Texte source >>
-=-=-=-=-

Passionnée par les cartes -le C du mot Actes le symbolise- elle travaille quelque temps comme urbaniste au ministère belge de l’Environnement. À cette époque, elle a déjà deux enfants. Avec Jean-Paul Capitani, ingénieur agronome du sud, elle en aura deux autres. Dont “un différent”, qui conduira ses parents à inventer une école d’un genre nouveau, “le domaine du possible”. Sont valorisées ici, au coeur de la Crau, des méthodes alternatives d’apprentissage, fondées sur la coopération et la curiosité enfantines. Une centaine d’élèves y sont accueillis.
Nobel et Goncourt
Elle fut souvent un soutien politique du socialiste Michel Vauzelle mais elle n’est pas connue pour s’être engagée dans un parti. Cette dirigeante aux lunettes tout en rondeur, vécut un glorieux moment en 2015 quand l’éditrice voit un des auteurs qu’elle publie recevoir le Goncourt (avec Boussole de Mathias Enard) et le prix Nobel de littérature, décerné à la mémorialiste biélorusse Svetlana Alexievitch. C’est aussi Actes sud qui permit au lecteur français de découvrir Millenium et Paul Auster, ou encore Imre Kertesz et Nina Berberova. Le catalogue ne compte pas moins de cinq mille titres.
La nouvelle ministre définit son activité comme « un lieu d’engagement, un outil de transmission et de créativité.» Aux origines, en 1978, la famille Nyssen s’installait dans la vallée des Baux-de-Provence. Le transfert vers la rive gauche du Rhône s’opère en 1983. Aujourd’hui, la société emploie deux cents salariés, réalisant (en 2011) un chiffre d’affaires de 65 millions, et un résultat de 4,7 millions d’euros.
Pour conduire la politique culturelle du premier gouvernement Macron-Philippe, la présidente-éditrice devra probablement renoncer à ses actuelles responsabilités de publication. Mais elle ne saurait oublier ni les livres, ni les rivages rhodaniens.

-=-=-=-=-

Entrées >>
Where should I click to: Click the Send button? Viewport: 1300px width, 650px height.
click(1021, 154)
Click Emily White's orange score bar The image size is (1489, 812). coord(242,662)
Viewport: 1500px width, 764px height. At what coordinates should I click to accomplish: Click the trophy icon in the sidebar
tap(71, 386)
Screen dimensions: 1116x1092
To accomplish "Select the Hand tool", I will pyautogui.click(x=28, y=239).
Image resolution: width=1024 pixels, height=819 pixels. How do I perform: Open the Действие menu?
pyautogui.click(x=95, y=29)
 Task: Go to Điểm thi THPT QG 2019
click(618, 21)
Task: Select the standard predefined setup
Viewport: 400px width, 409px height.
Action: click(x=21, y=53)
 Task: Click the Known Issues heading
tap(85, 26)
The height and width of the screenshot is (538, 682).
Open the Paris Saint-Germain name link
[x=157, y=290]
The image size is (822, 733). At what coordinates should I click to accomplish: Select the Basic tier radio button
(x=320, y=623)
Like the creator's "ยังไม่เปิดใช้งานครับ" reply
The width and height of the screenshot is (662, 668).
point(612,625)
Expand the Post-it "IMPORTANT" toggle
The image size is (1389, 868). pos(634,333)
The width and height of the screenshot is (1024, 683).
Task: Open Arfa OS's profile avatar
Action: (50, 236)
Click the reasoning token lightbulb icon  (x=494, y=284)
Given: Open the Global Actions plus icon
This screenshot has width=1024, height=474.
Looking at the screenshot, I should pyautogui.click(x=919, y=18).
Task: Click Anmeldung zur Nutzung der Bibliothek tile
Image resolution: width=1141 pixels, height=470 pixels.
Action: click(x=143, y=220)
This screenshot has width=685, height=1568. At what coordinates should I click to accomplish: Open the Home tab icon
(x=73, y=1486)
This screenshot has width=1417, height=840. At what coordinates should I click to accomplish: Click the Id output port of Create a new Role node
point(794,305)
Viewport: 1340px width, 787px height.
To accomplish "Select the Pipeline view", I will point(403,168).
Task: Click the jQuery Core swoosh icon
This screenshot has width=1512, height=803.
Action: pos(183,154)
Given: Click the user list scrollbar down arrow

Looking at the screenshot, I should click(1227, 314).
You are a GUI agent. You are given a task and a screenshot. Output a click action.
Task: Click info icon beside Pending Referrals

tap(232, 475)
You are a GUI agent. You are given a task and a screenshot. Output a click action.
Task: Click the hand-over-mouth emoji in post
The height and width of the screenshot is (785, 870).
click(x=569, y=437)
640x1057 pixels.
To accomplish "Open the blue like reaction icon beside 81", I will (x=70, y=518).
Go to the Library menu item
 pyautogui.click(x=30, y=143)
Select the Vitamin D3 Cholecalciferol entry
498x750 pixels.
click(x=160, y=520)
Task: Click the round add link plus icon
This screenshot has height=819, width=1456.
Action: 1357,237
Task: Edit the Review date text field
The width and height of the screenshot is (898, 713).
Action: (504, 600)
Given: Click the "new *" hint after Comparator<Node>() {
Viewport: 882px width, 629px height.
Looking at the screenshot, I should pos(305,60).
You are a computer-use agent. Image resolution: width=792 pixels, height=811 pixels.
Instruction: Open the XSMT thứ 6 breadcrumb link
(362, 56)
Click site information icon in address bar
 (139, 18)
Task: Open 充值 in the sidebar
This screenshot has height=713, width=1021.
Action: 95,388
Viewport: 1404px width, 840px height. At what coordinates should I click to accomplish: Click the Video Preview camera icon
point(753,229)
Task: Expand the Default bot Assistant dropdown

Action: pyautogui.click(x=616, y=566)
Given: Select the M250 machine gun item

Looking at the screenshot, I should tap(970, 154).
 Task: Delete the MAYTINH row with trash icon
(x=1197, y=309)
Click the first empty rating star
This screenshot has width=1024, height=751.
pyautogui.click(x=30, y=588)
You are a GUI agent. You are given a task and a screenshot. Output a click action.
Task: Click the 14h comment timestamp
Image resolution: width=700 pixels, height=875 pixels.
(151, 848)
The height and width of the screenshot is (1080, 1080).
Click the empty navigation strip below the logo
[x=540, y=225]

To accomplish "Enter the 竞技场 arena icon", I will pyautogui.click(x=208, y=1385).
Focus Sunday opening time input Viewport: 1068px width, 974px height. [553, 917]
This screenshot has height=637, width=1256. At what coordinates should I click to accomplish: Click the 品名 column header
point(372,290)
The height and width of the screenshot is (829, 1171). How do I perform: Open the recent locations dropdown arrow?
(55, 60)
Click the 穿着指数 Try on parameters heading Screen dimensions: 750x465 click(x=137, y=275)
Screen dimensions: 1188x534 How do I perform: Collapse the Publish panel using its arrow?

-=-=-=-=-

Tâches à réaliser >>
**a.** D'après le texte source, répondez aux questions ci-dessous, une réponse par ligne, marquée (i), (ii), (iii) comme la question :
(i) Combien d'élèves l'école « le domaine du possible » accueille-t-elle ?
(ii) Quel auteur a reçu le Goncourt en 2015, et pour quel livre ?
(iii) En quelle année s'opère le transfert vers la rive gauche du Rhône ?
**b.** Recopiez mot pour mot le passage du texte source qui va de « Pour conduire la » jusqu'à « les rivages rhodaniens. ».

Réponses aux tâches >>
**a.**
(i) Une centaine d'élèves.
(ii) Mathias Enard, pour Boussole.
(iii) En 1983.

**b.**
Pour conduire la politique culturelle du premier gouvernement Macron-Philippe, la présidente-éditrice devra probablement renoncer à ses actuelles responsabilités de publication. Mais elle ne saurait oublier ni les livres, ni les rivages rhodaniens.